Monday, 12 October 2009
There are 40k dogs in Kathmandu or am I getting confused with bicycles in Bejing. There is nothing confusing about the cocophony of noise that gets going at any hour of the night. One starts and the noise resonates, I suspect across the city in a wail that is quite extraordinary.
I am passing my rest days in Kathmandu photographing daily life across the city- from the margins to the centre. Yesterday I was on an obscure bridge by a very polluted Bagmatti river when I was acosted by a tourist who wanted to know who I was!!!! Turned out that after he removed his sun glasses that he was Phil Norris of BP. So it is true. You can run but there is no hiding!!!!
Kirin called today to say that B&W negative processing continues at 30 per day and that the exposures look good. This is encouraging.
I have gone back to Gokyo files and offer for todays delight some images from Gokyo RI sunrise. The owner of the hotel who claimed he had the highest choclate shop in the world. He was born and raised in Gokyo, has a large and well run establishment, owned 6 yaks and only went to Namche or Kathmandu at fesitval time, spoke excellent English. When I was leaving he rushed out and presented me with a Cadburys choclate bar. Very touching. I ate it on the Cho La. Didn't taste at all like the wrapper suggested so I guess it was yet another Chinese product!!!!!
The bonus is Gokyo sacred lake number 3.
Putting together some thoughts on Large format capture at high altitiude for the photographers that are following the blog. Also in the next couple of days some reflections on the trek.
Saturday, 10 October 2009
Wednesday, 7 October 2009
Yesterday as I arrived in Lukla I bumped into Sandy Allan and his clients on their way to Ama Dablam. Sandy was in good form. Looking older than when I last saw him. We talked about his recent ascent of Nanga Parbat. Also caught up on Rick.
The weather has turned for the worst. Seems like a good time to quit the mountains - temporarily at least. As we flew across the foothills there was mist everywhere and it is raining hard. The monsoon started late and is continuing late. This is not good for the rice harvest which should be happening now but is delayed.
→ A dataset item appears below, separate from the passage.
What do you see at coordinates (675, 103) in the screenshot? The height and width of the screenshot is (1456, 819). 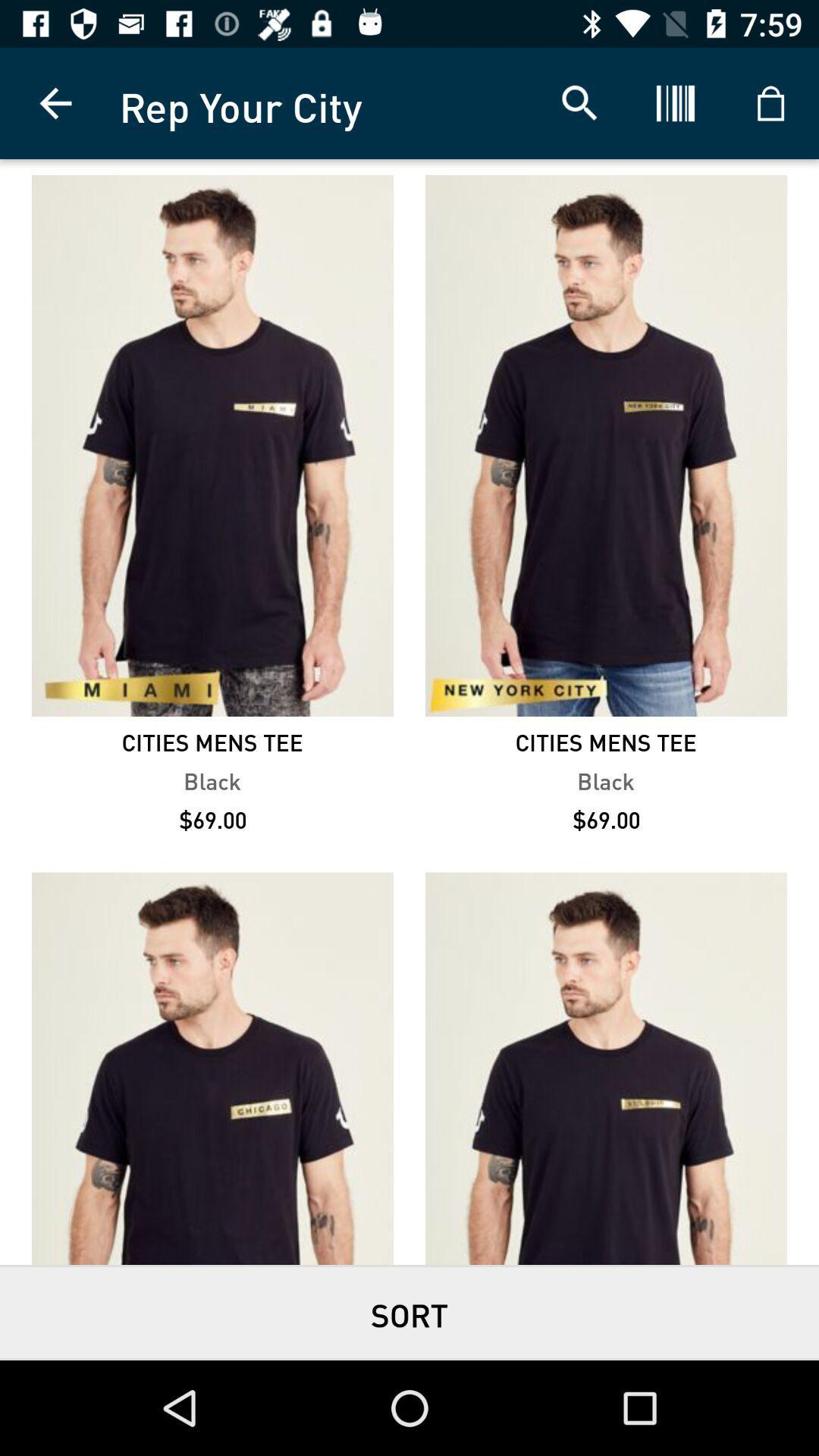 I see `the text icon which is right side of search bar` at bounding box center [675, 103].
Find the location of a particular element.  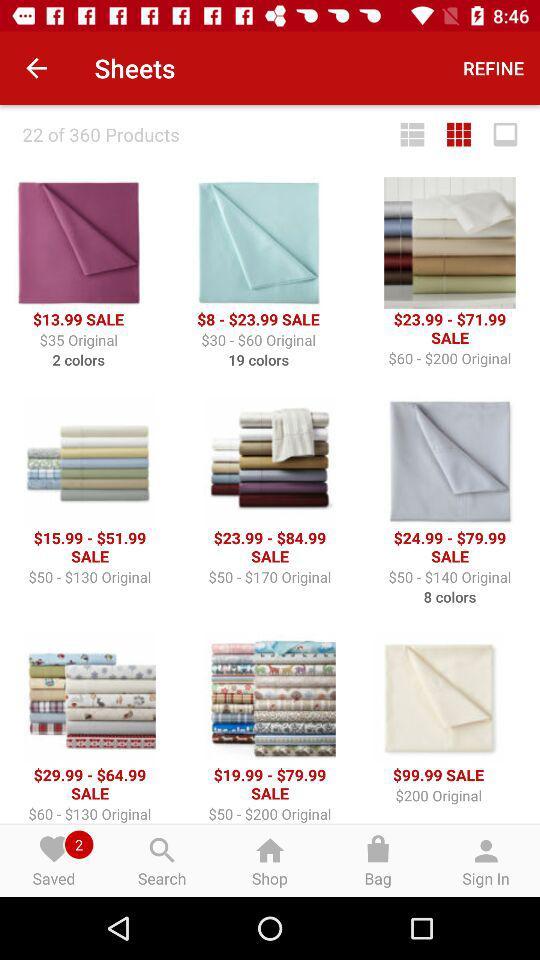

the icon to the right of the sheets is located at coordinates (492, 68).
We spent 29 days on our trek. It feels to me like a marathon walk. But I am now fitter than I have been in the last 20 years and my batteries are recharged. Dunbadur Tamang and Chiring looked after me as one of thier own. We had a fabulous time together. I will cherish the memories of setting off at 4 in the morning and watching the sunrise as the high Himalaya revealed itself. They never lost their enthusiasm even as I wearied and kept me going.
Today I will deliver my B&W negatives to Kirin. I have >8000 digital shots. Will start to post some of these tomorrow.
Saturday, 3 October 2009
We climbed Gokyo Ri in perfect weather. Setting off in the dark in order to photograph at sunrise. The views were amongst the most stunning I have seen from any peak. Towering 8000m peaks Choi Oyu, Everst amongst them. For a geologist with all the amazing rock structures this was Disneyland. For a photographer it was heaven.
At Gorak Shep we did likewise and climbed Kalapattar. The weather again was completely clear and so Everest was very close. Many of the trekkers who made to the top got very emotional and there was an outbreak of song as the sun rose in 10 diferent languages!!!!
The Chola lived up to it's reputation and was covered in snow and mist. I kept on telling myself this was not Ben Macdui - given all the pink granite.
Health good, acclimitization no issue. Waiting for the mist to clear on Amam Dablam. Expect to be in Kathmandu in 4-7 days whereupon I will upload some more images.